Activity -> Every record must be reproduced exactly. Leave none out.

Records shown ->

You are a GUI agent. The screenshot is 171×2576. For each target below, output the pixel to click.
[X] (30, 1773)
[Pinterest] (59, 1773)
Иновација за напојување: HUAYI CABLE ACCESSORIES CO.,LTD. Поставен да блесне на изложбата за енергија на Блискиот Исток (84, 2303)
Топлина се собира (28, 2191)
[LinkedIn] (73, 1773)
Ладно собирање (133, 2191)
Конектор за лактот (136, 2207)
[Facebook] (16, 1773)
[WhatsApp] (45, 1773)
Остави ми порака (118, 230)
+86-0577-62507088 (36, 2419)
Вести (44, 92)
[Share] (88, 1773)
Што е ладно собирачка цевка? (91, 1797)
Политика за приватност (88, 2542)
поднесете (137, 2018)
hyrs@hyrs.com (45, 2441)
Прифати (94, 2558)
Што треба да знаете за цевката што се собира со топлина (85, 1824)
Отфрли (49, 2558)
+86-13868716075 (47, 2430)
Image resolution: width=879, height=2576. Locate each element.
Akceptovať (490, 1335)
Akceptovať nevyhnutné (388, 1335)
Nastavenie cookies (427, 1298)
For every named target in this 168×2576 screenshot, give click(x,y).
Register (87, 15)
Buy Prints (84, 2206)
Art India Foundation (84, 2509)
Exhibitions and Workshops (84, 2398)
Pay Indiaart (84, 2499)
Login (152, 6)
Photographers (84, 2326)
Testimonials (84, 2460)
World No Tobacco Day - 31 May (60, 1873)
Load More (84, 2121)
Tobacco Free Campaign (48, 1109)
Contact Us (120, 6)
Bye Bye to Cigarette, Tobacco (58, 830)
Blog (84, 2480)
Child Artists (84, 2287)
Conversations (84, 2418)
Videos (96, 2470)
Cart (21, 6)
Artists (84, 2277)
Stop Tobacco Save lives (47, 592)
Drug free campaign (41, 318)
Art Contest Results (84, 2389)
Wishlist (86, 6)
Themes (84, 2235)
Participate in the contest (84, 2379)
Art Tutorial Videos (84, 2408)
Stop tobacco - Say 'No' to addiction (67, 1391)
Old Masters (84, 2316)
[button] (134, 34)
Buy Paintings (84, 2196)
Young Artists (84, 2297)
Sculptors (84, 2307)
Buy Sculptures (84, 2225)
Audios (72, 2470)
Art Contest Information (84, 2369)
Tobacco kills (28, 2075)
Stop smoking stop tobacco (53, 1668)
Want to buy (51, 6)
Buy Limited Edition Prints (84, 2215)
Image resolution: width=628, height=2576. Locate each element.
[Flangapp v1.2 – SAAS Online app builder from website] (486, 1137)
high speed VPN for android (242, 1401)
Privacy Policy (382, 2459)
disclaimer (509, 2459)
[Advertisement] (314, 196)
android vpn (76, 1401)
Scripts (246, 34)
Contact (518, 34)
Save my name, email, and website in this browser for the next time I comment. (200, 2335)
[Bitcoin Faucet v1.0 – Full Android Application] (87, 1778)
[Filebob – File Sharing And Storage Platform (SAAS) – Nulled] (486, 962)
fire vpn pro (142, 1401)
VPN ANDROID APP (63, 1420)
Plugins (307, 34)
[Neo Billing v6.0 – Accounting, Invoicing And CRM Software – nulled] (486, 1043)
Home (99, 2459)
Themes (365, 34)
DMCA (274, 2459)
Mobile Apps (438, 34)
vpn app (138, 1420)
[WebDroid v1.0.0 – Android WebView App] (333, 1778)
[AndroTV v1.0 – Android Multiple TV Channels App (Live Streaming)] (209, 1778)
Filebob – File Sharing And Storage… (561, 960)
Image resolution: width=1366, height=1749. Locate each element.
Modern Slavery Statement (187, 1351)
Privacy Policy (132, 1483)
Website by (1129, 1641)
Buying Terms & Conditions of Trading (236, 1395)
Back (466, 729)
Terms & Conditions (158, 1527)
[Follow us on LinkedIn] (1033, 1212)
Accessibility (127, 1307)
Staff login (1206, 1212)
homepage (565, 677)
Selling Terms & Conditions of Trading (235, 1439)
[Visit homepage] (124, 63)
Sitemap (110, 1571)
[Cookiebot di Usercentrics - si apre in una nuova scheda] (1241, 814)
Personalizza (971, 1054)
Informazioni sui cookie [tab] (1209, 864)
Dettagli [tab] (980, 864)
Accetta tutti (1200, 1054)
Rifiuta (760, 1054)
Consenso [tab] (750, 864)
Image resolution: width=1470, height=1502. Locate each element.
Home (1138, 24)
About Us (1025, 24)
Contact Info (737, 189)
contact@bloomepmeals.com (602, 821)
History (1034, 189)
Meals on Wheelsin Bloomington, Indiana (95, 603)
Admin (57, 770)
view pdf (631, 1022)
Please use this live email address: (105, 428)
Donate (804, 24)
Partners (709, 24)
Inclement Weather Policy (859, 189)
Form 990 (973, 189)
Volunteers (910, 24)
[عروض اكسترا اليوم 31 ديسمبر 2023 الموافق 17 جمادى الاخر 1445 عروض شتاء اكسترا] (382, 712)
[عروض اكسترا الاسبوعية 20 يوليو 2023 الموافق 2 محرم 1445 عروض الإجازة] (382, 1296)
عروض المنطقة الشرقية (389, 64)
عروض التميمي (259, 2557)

Your solution ->
You are a GUI agent. The screenshot is 171×2576. For each target below, output the pixel to click.
[X] (30, 1773)
[Pinterest] (59, 1773)
Иновација за напојување: HUAYI CABLE ACCESSORIES CO.,LTD. Поставен да блесне на изложбата за енергија на Блискиот Исток (84, 2303)
Топлина се собира (28, 2191)
[LinkedIn] (73, 1773)
Ладно собирање (133, 2191)
Конектор за лактот (136, 2207)
[Facebook] (16, 1773)
[WhatsApp] (45, 1773)
Остави ми порака (118, 230)
+86-0577-62507088 (36, 2419)
Вести (44, 92)
[Share] (88, 1773)
Што е ладно собирачка цевка? (91, 1797)
Политика за приватност (88, 2542)
поднесете (137, 2018)
hyrs@hyrs.com (45, 2441)
Прифати (94, 2558)
Што треба да знаете за цевката што се собира со топлина (85, 1824)
Отфрли (49, 2558)
+86-13868716075 (47, 2430)
Image resolution: width=879, height=2576. Locate each element.
Akceptovať (490, 1335)
Akceptovať nevyhnutné (388, 1335)
Nastavenie cookies (427, 1298)
For every named target in this 168×2576 screenshot, give click(x,y).
Register (87, 15)
Buy Prints (84, 2206)
Art India Foundation (84, 2509)
Exhibitions and Workshops (84, 2398)
Pay Indiaart (84, 2499)
Login (152, 6)
Photographers (84, 2326)
Testimonials (84, 2460)
World No Tobacco Day - 31 May (60, 1873)
Load More (84, 2121)
Tobacco Free Campaign (48, 1109)
Contact Us (120, 6)
Bye Bye to Cigarette, Tobacco (58, 830)
Blog (84, 2480)
Child Artists (84, 2287)
Conversations (84, 2418)
Videos (96, 2470)
Cart (21, 6)
Artists (84, 2277)
Stop Tobacco Save lives (47, 592)
Drug free campaign (41, 318)
Art Contest Results (84, 2389)
Wishlist (86, 6)
Themes (84, 2235)
Participate in the contest (84, 2379)
Art Tutorial Videos (84, 2408)
Stop tobacco - Say 'No' to addiction (67, 1391)
Old Masters (84, 2316)
[button] (134, 34)
Buy Paintings (84, 2196)
Young Artists (84, 2297)
Sculptors (84, 2307)
Buy Sculptures (84, 2225)
Audios (72, 2470)
Art Contest Information (84, 2369)
Tobacco kills (28, 2075)
Stop smoking stop tobacco (53, 1668)
Want to buy (51, 6)
Buy Limited Edition Prints (84, 2215)
Image resolution: width=628, height=2576. Locate each element.
[Flangapp v1.2 – SAAS Online app builder from website] (486, 1137)
high speed VPN for android (242, 1401)
Privacy Policy (382, 2459)
disclaimer (509, 2459)
[Advertisement] (314, 196)
android vpn (76, 1401)
Scripts (246, 34)
Contact (518, 34)
Save my name, email, and website in this browser for the next time I comment. (200, 2335)
[Bitcoin Faucet v1.0 – Full Android Application] (87, 1778)
[Filebob – File Sharing And Storage Platform (SAAS) – Nulled] (486, 962)
fire vpn pro (142, 1401)
VPN ANDROID APP (63, 1420)
Plugins (307, 34)
[Neo Billing v6.0 – Accounting, Invoicing And CRM Software – nulled] (486, 1043)
Home (99, 2459)
Themes (365, 34)
DMCA (274, 2459)
Mobile Apps (438, 34)
vpn app (138, 1420)
[WebDroid v1.0.0 – Android WebView App] (333, 1778)
[AndroTV v1.0 – Android Multiple TV Channels App (Live Streaming)] (209, 1778)
Filebob – File Sharing And Storage… (561, 960)
Image resolution: width=1366, height=1749. Locate each element.
Modern Slavery Statement (187, 1351)
Privacy Policy (132, 1483)
Website by (1129, 1641)
Buying Terms & Conditions of Trading (236, 1395)
Back (466, 729)
Terms & Conditions (158, 1527)
[Follow us on LinkedIn] (1033, 1212)
Accessibility (127, 1307)
Staff login (1206, 1212)
homepage (565, 677)
Selling Terms & Conditions of Trading (235, 1439)
[Visit homepage] (124, 63)
Sitemap (110, 1571)
[Cookiebot di Usercentrics - si apre in una nuova scheda] (1241, 814)
Personalizza (971, 1054)
Informazioni sui cookie [tab] (1209, 864)
Dettagli [tab] (980, 864)
Accetta tutti (1200, 1054)
Rifiuta (760, 1054)
Consenso [tab] (750, 864)
Image resolution: width=1470, height=1502. Locate each element.
Home (1138, 24)
About Us (1025, 24)
Contact Info (737, 189)
contact@bloomepmeals.com (602, 821)
History (1034, 189)
Meals on Wheelsin Bloomington, Indiana (95, 603)
Admin (57, 770)
view pdf (631, 1022)
Please use this live email address: (105, 428)
Donate (804, 24)
Partners (709, 24)
Inclement Weather Policy (859, 189)
Form 990 (973, 189)
Volunteers (910, 24)
[عروض اكسترا اليوم 31 ديسمبر 2023 الموافق 17 جمادى الاخر 1445 عروض شتاء اكسترا] (382, 712)
[عروض اكسترا الاسبوعية 20 يوليو 2023 الموافق 2 محرم 1445 عروض الإجازة] (382, 1296)
عروض المنطقة الشرقية (389, 64)
عروض التميمي (259, 2557)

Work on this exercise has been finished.